VETO DA MESA DIRETORA FOI AÉTICO, DIZ ROBERTO MUNIZ
Por (Cíntia Kelly)
A bancada de oposição na Assembléia Legislativa está apenas esperando a ata da reunião da Mesa Diretora, da última quinta-feira, para entrar com madado de segurança com pedido de liminar no Tribunal de Justiça. A oposição quer o direito de disputar a vaga de conselheiro do Tribunal de Contas do Estado (TCE), processo do qual foi alijada por uma manobra da base governista. Desde o início da sessão no plenário, os oposicionistas estão discursando como forma de protestar pela decisão "autoritária" dos governistas. O deputado João Carlos Bacellar (PTN) disse que o veto ao nome de Roberto Muniz foi um crime cometido contra a democracia. "Esse crime cometido pelo governo tem que ser levado ao conhecimento de toda a sociedade", disse Bacellar, um contumaz crítico do governo estadual.
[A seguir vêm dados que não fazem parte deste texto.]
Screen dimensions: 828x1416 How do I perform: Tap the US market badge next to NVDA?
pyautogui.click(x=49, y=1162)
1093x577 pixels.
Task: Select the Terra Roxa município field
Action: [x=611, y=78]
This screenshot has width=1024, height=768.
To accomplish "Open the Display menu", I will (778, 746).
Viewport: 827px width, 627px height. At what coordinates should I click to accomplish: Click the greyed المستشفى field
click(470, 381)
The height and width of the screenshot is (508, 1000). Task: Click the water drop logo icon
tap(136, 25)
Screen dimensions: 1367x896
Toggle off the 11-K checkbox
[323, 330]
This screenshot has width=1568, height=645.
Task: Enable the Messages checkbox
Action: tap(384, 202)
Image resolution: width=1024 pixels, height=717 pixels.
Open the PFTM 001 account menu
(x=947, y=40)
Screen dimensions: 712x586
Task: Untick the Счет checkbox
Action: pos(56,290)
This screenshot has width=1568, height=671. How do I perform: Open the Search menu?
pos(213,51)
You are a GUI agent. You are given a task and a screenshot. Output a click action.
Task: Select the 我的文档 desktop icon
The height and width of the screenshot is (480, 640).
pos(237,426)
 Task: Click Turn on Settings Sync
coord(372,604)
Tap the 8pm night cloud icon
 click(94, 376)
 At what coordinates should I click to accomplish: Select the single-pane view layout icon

O líder da oposição, Gildásio Penedo (DEM), em discurso afirmou que a oposição quer disputar um direito legítimo. O governista Capitão Tadeu (PSB) tomou as dores da oposição. Disse estar constrangido com a atitude da Mesa Diretora. O mais atingido com tudo isso, o deputado Roberto Muniz (PP), chamou a decisão de vetá-lo da disputa de "aética".